Regardless if you play recreational soccer, are a soccer coach or a parent with a child involved in soccer, it is important for you to know how to train for soccer fitness properly.
Unfortunately there are still people out there who lack the current information on fitness training for soccer and suggest running to get into shape for soccer. This is fine if soccer was played at a steady pace and the movement of the game was in one direction. Obviously you and I know this is not the case.
It does not matter the level of soccer, house league, rep, state/provincial, national, men’s or women’s recreational soccer, you must train the energy, muscular and nervous systems they way they are needed in a soccer game.
Soccer is a game of sprints, stops/starts, change of direction and recovery. It is not played at a steady pace.

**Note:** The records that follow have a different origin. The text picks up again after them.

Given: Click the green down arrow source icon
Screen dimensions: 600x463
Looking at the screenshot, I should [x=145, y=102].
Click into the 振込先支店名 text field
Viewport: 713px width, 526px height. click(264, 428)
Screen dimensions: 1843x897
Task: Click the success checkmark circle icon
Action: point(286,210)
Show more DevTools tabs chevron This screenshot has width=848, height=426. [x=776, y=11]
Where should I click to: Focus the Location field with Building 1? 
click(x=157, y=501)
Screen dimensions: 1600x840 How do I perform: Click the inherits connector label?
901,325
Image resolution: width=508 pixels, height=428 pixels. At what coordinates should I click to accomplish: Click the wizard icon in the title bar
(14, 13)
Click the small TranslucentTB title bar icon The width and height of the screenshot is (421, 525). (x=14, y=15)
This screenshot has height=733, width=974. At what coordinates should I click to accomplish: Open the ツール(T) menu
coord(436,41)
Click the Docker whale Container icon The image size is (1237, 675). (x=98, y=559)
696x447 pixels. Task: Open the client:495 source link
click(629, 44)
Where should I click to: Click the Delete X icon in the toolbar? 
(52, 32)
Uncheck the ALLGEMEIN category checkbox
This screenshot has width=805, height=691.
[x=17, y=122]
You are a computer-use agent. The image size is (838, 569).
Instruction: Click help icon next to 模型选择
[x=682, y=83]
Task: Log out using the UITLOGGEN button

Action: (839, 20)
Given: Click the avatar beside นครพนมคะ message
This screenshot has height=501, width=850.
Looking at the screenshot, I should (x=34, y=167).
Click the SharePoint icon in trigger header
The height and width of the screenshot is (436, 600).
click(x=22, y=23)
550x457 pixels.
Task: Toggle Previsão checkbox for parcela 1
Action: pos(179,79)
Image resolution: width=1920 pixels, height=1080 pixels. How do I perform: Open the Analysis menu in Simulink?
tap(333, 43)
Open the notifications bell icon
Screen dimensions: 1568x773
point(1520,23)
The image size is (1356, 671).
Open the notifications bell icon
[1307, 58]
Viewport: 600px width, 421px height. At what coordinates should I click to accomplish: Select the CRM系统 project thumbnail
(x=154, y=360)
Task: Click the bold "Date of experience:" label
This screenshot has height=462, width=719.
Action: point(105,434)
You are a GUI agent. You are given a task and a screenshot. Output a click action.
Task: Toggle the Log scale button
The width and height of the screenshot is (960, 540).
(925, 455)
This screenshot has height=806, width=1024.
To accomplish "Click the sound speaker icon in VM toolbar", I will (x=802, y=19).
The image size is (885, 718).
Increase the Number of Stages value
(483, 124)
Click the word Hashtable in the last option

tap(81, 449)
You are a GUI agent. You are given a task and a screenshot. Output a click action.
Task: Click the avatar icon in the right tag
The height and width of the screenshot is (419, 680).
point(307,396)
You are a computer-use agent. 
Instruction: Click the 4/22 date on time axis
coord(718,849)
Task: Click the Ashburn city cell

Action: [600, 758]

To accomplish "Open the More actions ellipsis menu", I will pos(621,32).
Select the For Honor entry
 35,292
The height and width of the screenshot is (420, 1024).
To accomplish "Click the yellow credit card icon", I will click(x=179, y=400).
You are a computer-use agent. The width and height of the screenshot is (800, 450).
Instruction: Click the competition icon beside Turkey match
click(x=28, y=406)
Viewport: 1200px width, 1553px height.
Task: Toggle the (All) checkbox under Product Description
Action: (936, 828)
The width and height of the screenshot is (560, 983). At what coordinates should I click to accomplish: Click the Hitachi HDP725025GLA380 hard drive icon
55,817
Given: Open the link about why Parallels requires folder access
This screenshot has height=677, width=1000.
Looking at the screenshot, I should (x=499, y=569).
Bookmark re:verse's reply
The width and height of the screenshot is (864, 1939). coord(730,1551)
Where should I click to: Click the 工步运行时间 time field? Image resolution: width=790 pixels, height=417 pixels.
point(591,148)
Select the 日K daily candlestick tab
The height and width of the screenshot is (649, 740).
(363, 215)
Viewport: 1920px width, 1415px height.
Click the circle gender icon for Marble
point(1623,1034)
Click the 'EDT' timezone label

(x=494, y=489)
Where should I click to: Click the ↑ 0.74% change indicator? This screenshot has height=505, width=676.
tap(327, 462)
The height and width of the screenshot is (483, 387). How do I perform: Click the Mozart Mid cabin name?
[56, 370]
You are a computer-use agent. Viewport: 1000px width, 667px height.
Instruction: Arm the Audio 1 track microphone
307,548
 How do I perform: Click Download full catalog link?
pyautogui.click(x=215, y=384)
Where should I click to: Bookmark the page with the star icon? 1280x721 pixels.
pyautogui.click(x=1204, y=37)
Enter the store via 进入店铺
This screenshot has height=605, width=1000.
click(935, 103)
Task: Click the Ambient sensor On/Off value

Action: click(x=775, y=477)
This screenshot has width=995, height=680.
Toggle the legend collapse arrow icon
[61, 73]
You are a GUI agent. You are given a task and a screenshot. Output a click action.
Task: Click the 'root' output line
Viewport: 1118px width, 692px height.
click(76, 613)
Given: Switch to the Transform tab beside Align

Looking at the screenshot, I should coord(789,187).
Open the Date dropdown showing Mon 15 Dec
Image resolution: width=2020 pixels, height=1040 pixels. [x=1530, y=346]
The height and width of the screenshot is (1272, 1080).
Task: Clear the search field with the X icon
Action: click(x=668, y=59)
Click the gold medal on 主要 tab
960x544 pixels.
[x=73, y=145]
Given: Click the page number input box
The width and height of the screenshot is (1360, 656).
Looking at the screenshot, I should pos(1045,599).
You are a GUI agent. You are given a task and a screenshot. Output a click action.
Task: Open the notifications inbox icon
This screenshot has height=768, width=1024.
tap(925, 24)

It is still thought that all you have to do is go for a run for your soccer fitness because the run is “aerobic”.
This information may be outdated for the following reasons:
1. Running is in only direction – forward. Running is with out any stops, starts, change of direction and sprints.
2. Running teaches the muscles work in a forward direction. You must remember that in a soccer game, the body moves in many different directions. Again this does not happen in a run.
3. Running is set at a certain pace. Soccer is filled with bursts of energy and recovery. Again this does not happen in a run.
4. The range of motion at the hip is limited in a run to a set pace. In a soccer game the hip moves in many different directions and at different speeds. This is why some soccer players end up with pulled or torn hamstrings, quads or groin muscles if they only run for soccer fitness.
5. Running trains the body to move at a set pace. The brain is programmed to move at this pace and not any higher. Then when you go for a sprint or sudden stop or a change of direction the body does not have any idea what to do. This usually ends up in an injury.
To better serve your soccer fitness you must look at other methods for training. One of the most effective ways to train for soccer conditioning is through intervals. Basically you work hard for a short period of time and then recover and repeat the process for a specific time. This type of training is excellent for soccer fitness because it relates to the energy out put in a soccer game.